Larry Summers Favors Nirvana

He writes,

the IMF finds that a dollar of investment increases output by nearly $3. The budgetary arithmetic associated with infrastructure investment is especially attractive at a time when there are enough unused resources that greater infrastructure investment need not come at the expense of other spending. If we are entering a period of secular stagnation, unemployed resources could be available in much of the industrial world for quite some time.

Pointer from Mark Thoma.

If we assume that government invests perfectly rationally and efficiently, then I think we have to agree that infrastructure spending is likely to be a free lunch. That is because it is impossible for the private sector to allocate resources perfectly rationally and efficiently.

Of course, in order to assume that government spends money rationally and efficiently, one has to ignore public choice theory. A bridge to nowhere is not a free lunch. A huge loan guarantee to a “green energy” company that goes bankrupt is not a free lunch.

In the real world, human fallibility does not disappear when the decision-maker crosses from the private sector to the public sector. In my area, a highway called the “Inter-County Connector” has cost billions of dollars, caused construction-related disruption for years, and carries almost no traffic. A “transit center” near where I live was structurally unsound, and the excess costs probably will be in the billions. No free lunches there, either.

4 thoughts on “Larry Summers Favors Nirvana

  1. But, why, Dr. Summers, are resources “unemployed?”
    We can admit that there are surpluses (particularly noted in large production and distribution enterprises) which are substantially “sequestered,” by managerial motivations (reserves for future power, avoidance of risks, avoidance of exposures of innovation limitations, etc., etc.).

    And where there is not absolute or total sequestration, the redeployment flows are slow and hesitant.

    Why are we not discussing those features and their causes, let alone possible “remedies?”

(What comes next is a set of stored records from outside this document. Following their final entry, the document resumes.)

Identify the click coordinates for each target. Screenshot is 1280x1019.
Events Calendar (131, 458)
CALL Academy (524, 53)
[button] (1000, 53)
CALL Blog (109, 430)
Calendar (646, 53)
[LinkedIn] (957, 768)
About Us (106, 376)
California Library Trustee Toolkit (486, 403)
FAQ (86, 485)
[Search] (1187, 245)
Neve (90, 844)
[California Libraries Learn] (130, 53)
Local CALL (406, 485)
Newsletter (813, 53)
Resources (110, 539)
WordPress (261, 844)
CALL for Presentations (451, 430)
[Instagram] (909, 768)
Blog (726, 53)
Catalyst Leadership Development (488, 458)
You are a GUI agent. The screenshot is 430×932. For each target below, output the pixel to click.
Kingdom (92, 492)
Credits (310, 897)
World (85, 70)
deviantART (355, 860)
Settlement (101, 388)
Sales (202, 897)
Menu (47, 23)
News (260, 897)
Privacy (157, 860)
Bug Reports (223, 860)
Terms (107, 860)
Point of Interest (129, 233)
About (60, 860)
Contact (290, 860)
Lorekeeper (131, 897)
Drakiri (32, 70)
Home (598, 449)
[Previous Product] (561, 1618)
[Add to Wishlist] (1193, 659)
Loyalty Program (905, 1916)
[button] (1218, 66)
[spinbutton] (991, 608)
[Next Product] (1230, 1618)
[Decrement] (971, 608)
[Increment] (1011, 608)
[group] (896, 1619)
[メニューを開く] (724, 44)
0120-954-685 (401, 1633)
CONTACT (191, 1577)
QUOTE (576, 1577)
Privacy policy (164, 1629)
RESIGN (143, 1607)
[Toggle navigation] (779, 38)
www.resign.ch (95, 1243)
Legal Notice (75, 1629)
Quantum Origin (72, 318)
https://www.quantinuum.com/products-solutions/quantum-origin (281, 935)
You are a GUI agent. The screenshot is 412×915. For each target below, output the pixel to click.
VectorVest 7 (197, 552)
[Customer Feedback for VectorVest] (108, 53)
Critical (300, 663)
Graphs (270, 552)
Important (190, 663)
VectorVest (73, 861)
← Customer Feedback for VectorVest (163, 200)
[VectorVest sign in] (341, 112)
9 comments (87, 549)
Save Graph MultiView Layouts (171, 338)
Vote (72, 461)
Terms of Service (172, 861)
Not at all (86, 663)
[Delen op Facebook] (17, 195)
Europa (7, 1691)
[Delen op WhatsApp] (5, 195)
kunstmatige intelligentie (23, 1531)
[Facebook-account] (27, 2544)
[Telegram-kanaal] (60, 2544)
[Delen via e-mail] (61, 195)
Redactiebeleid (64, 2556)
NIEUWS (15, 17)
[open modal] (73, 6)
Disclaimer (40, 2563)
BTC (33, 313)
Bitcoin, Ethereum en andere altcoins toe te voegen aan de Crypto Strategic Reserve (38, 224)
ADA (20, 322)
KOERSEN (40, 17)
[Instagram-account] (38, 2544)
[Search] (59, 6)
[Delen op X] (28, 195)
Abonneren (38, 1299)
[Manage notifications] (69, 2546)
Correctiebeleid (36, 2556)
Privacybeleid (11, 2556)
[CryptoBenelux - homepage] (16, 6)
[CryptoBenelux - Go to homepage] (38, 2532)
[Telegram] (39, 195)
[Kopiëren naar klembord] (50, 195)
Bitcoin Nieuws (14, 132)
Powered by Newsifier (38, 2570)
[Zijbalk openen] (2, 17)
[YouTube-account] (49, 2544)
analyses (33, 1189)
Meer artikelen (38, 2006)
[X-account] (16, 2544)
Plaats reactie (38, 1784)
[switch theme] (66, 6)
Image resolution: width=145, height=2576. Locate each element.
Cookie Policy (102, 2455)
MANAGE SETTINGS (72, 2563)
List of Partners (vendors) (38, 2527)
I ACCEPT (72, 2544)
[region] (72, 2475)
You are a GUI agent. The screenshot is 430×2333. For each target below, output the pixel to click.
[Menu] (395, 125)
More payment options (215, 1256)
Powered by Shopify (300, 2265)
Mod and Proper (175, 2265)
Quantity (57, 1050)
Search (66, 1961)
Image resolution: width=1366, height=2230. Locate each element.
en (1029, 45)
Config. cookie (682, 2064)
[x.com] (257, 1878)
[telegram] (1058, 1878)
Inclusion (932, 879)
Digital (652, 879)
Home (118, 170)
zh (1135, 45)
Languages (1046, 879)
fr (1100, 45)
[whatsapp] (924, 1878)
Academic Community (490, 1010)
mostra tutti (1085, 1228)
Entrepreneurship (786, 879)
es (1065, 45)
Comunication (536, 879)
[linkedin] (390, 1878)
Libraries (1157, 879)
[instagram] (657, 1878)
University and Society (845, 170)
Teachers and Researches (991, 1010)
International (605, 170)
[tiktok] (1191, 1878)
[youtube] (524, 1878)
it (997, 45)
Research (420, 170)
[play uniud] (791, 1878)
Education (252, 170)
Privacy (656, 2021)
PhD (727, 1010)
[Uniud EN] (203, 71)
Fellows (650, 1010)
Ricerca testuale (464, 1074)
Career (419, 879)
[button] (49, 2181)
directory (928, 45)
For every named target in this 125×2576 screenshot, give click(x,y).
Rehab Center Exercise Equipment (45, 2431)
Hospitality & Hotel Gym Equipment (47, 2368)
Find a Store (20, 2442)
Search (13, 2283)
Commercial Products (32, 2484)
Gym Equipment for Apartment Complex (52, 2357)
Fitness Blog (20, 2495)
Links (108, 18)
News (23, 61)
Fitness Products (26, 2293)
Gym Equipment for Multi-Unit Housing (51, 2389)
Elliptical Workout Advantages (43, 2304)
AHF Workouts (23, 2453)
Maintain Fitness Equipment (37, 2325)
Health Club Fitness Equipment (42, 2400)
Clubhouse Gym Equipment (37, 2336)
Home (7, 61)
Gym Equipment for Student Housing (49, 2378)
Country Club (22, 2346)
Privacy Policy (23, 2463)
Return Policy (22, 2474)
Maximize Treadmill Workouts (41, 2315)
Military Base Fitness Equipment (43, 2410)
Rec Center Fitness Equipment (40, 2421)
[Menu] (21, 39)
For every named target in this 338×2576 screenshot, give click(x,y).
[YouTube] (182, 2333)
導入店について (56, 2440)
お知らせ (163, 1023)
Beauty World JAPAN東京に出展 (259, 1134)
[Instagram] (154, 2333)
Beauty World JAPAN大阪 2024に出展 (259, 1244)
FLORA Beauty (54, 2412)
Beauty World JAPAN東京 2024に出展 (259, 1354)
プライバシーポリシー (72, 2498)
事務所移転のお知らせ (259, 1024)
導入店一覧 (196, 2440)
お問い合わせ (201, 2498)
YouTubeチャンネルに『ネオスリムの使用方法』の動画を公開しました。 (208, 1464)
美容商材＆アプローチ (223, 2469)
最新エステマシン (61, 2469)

  2. Summers is engaging in the usual “blackboard economics,” to use Coase’s terminology. Assume perfect rationality and the absence of any form of government failure and an omniscient decision maker will allocate our public resources in an optimal manner. It’s sad to see someone with Summers’s background and intellect engage is this form of “analysis” or rhetoric.

    • “It’s sad to see someone with Summers’s background”

      On the other hand, you might say that the background explains the approach. With his lineage, his choices may have been to keep the unrealistic assumptions or leave the family.

  3. Summers has been conspicuously and publicly active lately, and I think his standards of rigor have slipped in these presentations. It’s fun to speculate on what his latest game might be (the NYT describes his new role as a ‘provocateur’).

    For example, his latest paper says the Treasury produced ‘crosswinds’ against the Fed’s efforts to shape the bond yield curve by taking advantage of low rates and issuing more long-term notes, thus undermining the intended impact by about a third by increasing the supply.

    But … this doesn’t seem to make any sense. The Treasury has to fund the deficit, and it is easily foreseeable that they would be financially strategic in their selection of a maturity profile.

    On the other hand, as Scott Sumner says, “The Central Bank always acts last,” and just as it can always neutralize any undesirable inflationary impact of Fiscal Stimulus produced by Congress (which I think Sumner says neutralizes the stimulus itself), it can neutralize any undesirable maturity portfolio distortions produced by the Treasury by buying up what it deems to be excessive supply.